* **Description of the task**: Please transcribe the entries below without omitting a single character.

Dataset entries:
══════

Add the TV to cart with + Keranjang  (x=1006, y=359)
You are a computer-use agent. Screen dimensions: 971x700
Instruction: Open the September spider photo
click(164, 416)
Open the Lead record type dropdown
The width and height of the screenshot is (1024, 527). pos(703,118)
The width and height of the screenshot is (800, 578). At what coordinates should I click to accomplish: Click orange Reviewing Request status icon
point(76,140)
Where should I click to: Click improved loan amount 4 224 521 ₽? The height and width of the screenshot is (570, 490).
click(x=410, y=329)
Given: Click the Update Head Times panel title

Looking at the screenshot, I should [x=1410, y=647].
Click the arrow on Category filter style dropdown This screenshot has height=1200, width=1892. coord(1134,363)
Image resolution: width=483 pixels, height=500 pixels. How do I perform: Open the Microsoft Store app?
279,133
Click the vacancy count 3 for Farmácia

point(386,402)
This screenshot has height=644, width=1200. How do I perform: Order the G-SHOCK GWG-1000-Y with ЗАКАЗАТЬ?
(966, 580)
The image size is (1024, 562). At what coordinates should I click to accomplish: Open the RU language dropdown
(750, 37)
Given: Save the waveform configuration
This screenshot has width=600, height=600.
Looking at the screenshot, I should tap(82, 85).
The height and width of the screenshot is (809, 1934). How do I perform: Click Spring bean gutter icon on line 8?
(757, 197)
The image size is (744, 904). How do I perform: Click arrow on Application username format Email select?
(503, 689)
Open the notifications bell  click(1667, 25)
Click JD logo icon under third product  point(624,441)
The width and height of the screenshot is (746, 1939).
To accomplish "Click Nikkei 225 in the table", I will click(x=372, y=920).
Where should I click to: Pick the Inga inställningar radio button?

══════

* **Exercise response**:
Add the TV to cart with + Keranjang  (x=1006, y=359)
You are a computer-use agent. Screen dimensions: 971x700
Instruction: Open the September spider photo
click(164, 416)
Open the Lead record type dropdown
The width and height of the screenshot is (1024, 527). pos(703,118)
The width and height of the screenshot is (800, 578). At what coordinates should I click to accomplish: Click orange Reviewing Request status icon
point(76,140)
Where should I click to: Click improved loan amount 4 224 521 ₽? The height and width of the screenshot is (570, 490).
click(x=410, y=329)
Given: Click the Update Head Times panel title

Looking at the screenshot, I should [x=1410, y=647].
Click the arrow on Category filter style dropdown This screenshot has height=1200, width=1892. coord(1134,363)
Image resolution: width=483 pixels, height=500 pixels. How do I perform: Open the Microsoft Store app?
279,133
Click the vacancy count 3 for Farmácia

point(386,402)
This screenshot has height=644, width=1200. How do I perform: Order the G-SHOCK GWG-1000-Y with ЗАКАЗАТЬ?
(966, 580)
The image size is (1024, 562). At what coordinates should I click to accomplish: Open the RU language dropdown
(750, 37)
Given: Save the waveform configuration
This screenshot has width=600, height=600.
Looking at the screenshot, I should tap(82, 85).
The height and width of the screenshot is (809, 1934). How do I perform: Click Spring bean gutter icon on line 8?
(757, 197)
The image size is (744, 904). How do I perform: Click arrow on Application username format Email select?
(503, 689)
Open the notifications bell  click(1667, 25)
Click JD logo icon under third product  point(624,441)
The width and height of the screenshot is (746, 1939).
To accomplish "Click Nikkei 225 in the table", I will click(x=372, y=920).
Where should I click to: Pick the Inga inställningar radio button?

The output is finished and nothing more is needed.